Joanovic avait retenu un hélicoptère de la société Airlec à l'aéroport de Bordeaux-Mérignac sous une fausse identité, prétextant tourner une vidéo sur le réseau autoroutier. En réalité, il devait se poser dans la cour de la prison de Gradignan lors de la promenade matinale des détenus pour faire évader Sulak. Cependant, la Police de l'air et des frontières avait eu vent de ce projet de commando, qui incluait une prise d'otages. Le 11 mars 1984, à 8h30, Joanovic a été abattu de deux balles par un policier du SRPJ avant le décollage, après avoir dégainé un revolver de gros calibre. Sur lui, les autorités ont trouvé une lettre détaillant « la marche à suivre », un plan de la prison, une carte du Pays basque, ainsi que plusieurs revolvers et grenades. Deux autres complices ont réussi à s'échapper dans une Mercedes bleue immatriculée à Paris, retrouvée plus tard à Caudéran.

La fin tragique d'un gentleman cambrioleur

Bruno Sulak n'est pas resté longtemps à Gradignan.
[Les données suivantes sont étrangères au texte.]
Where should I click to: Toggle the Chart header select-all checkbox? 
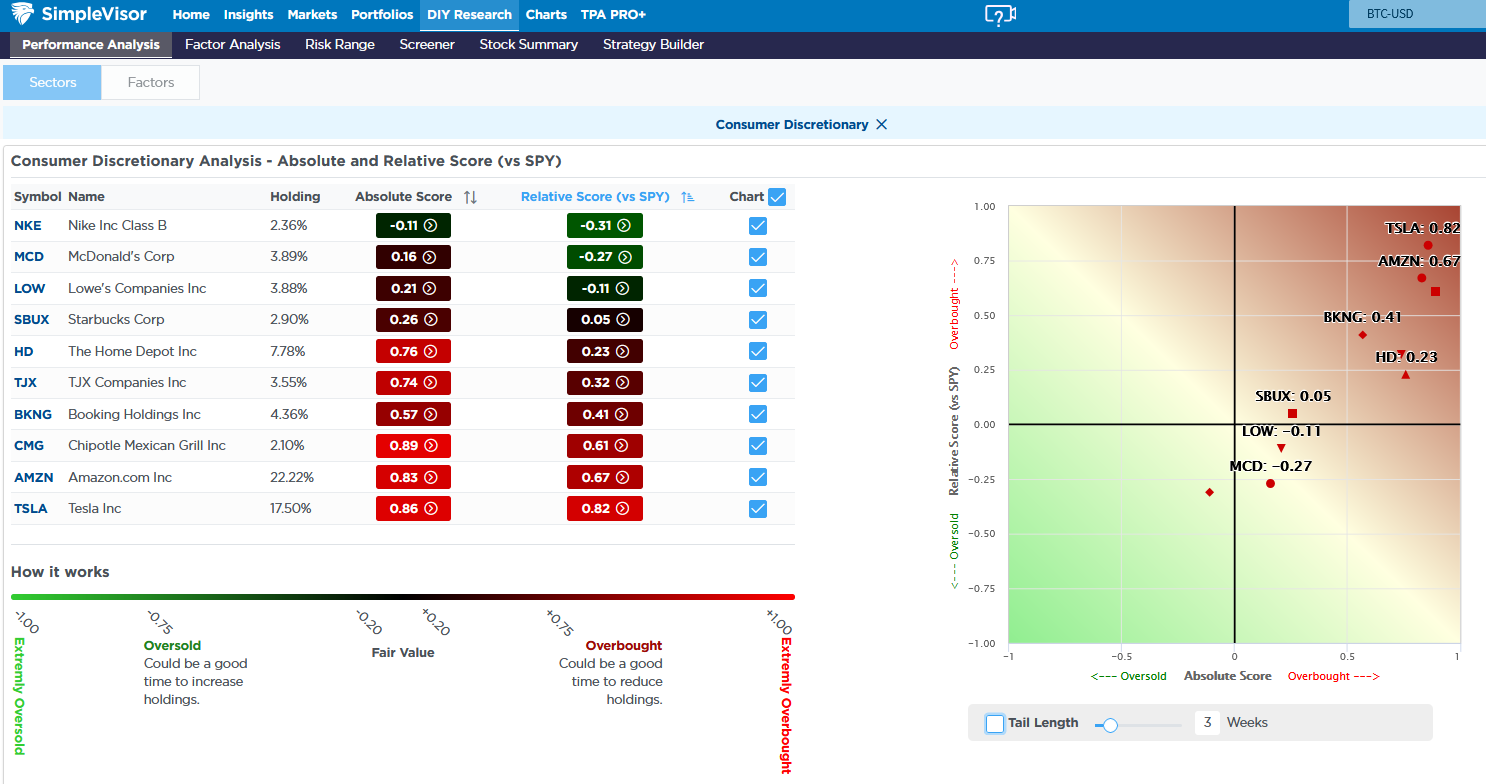pos(777,197)
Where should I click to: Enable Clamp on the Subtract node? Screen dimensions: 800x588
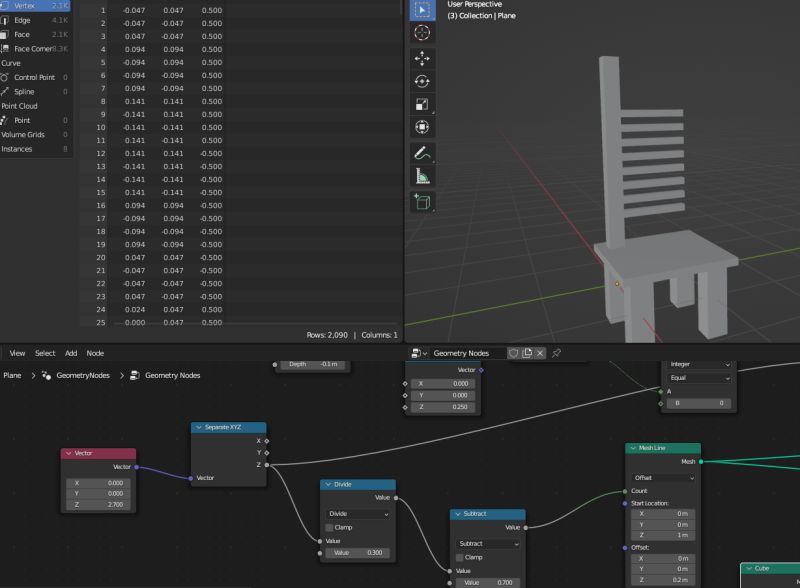coord(462,558)
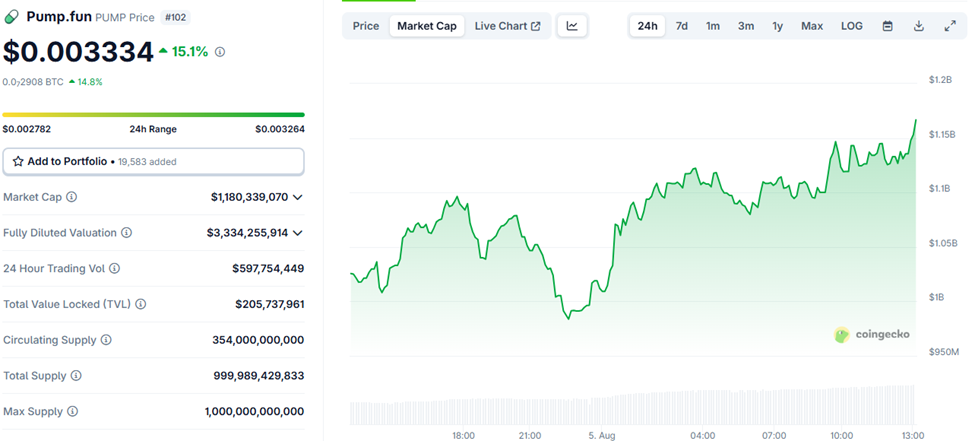Expand the Market Cap details chevron
This screenshot has height=441, width=975.
[x=298, y=197]
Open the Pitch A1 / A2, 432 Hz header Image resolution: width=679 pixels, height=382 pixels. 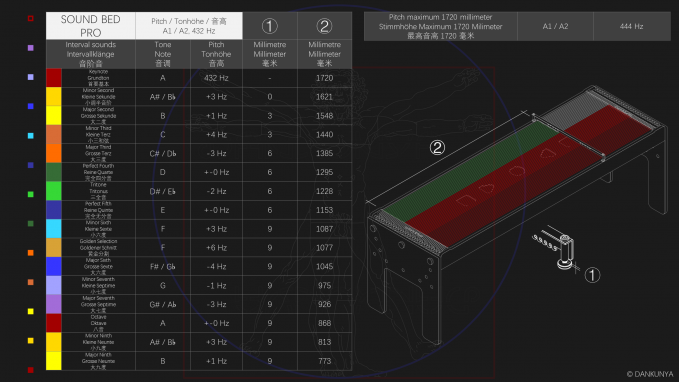tap(189, 26)
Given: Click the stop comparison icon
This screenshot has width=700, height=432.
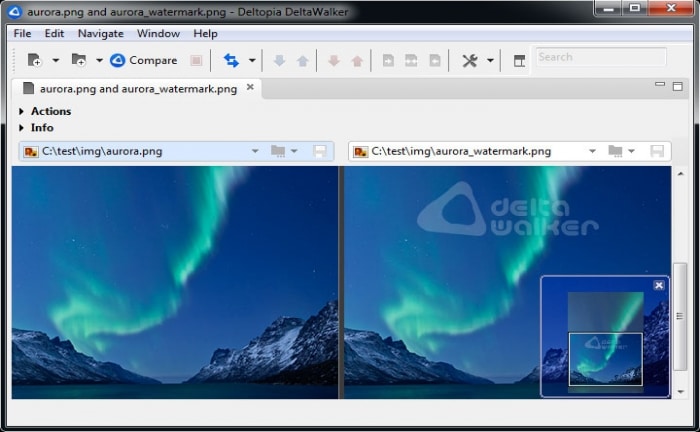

Jugé pour un braquage en 1978 à Albi, il a été condamné le 21 mars 1984 à neuf ans de prison. Incarcéré à la prison de Fleury-Mérogis dans l'Essonne, il est mort le 29 mars 1985, à l'âge de 29 ans, dans des conditions troubles lors d'une ultime tentative d'évasion, avec la complicité du sous-directeur de la maison d'arrêt et d'un surveillant. Son parcours, marqué par des actes audacieux et une fierté à ne jamais avoir versé une goutte de sang, reste gravé dans les mémoires comme celui d'un « gentleman cambrioleur » aux méthodes spectaculaires.